Here are the top five money issues that are most likely to determine whether your relationship will survive the test of time.
1. The frequency of your money fights
Do you and your partner seem to fight often about money? Research suggests frequent arguments about finances can put significant strain on a relationship. A Kansas State University study found frequent money fights tend to be linked to higher divorce rates. And since frequent arguments about money affect all income levels, the researchers consider the frequency of money fights to be a top divorce indicator. If you’re concerned about financial arguments destroying your union, University of North Carolina researchers say communication between you and your partner is vital. Having regular discussions about your household finances can help you stay aligned with your financial goals and reduce tension.
2. How much debt you have
Are you drowning in debt? Most of your money arguments are likely about your inability to dig out of this debt, your spending habits, or both.
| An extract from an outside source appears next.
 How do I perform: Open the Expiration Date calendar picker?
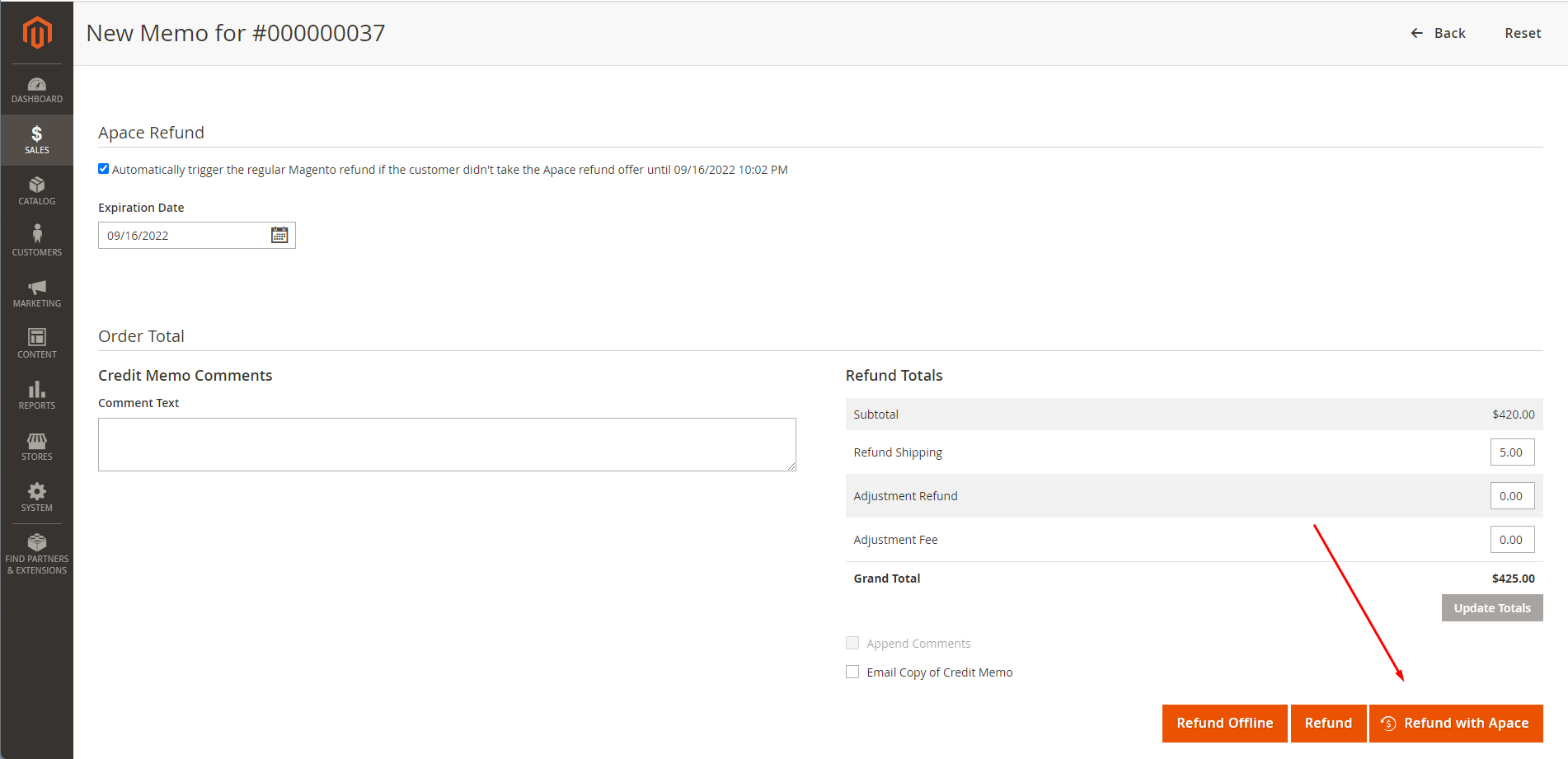[279, 235]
Your arguments might even be quite heated if you’ve been hiding your debt. Large debts shouldn’t be taken lightly. Personal finance expert Lynnette Khalfani-Cox warns debt can destroy your relationship.
Forget about lying, sexual incompatibility or infidelity. The real threat to your relationship may be your (or your partner’s) tendency to splurge on things that are outside your budget … the consequences of rampant over-spending — especially when using credit — are enormous. Not only are credit card delinquencies, bankruptcies and foreclosures on the rise, debt is even a huge factor in families being split apart.
3. Household income
Are you rich? You’re in luck. Researchers discovered if you have a high household income, your chances of staying married are much better. For example, couples with household incomes of $125,000 or more are 51% less likely to get divorced than a couple making less than $25,000. So having a high household income could be the cure for what ails your relationship. This could be due to fewer arguments over money issues. More money may mean reduced relationship strain because you’ll likely have less to argue about and less of a reason to hide major purchases.
4. Lying about your finances
Lying to your partner is usually not a great idea. This type of behavior can shatter trust and cause complications in your relationship. Research shows that when the lie is about money, most people have a very low tolerance. Telling a financial lie (whether outright or by omission) can cause your partner to pump the brakes on your marriage. Roughly 70% of married respondents said they would seriously consider breaking up with their partner if they ever found out their spouse was lying about a debt more than $5,000, according to a Haven Life study.
5. Opposing financial values
Are you a saver but your spouse is a spender? Living with someone who is a little too relaxed when it comes to financial management can put strain on the relationship. As the number of your money fights increases and frustrations grow, you just might decide to call it quits. If you don’t believe financial values matter, you may want to rethink that. Studies have shown that financial responsibility is enough to snag a new love. In a study titled “A Penny Saved is a Partner Earned”, researchers found that savers are seen as more attractive partners.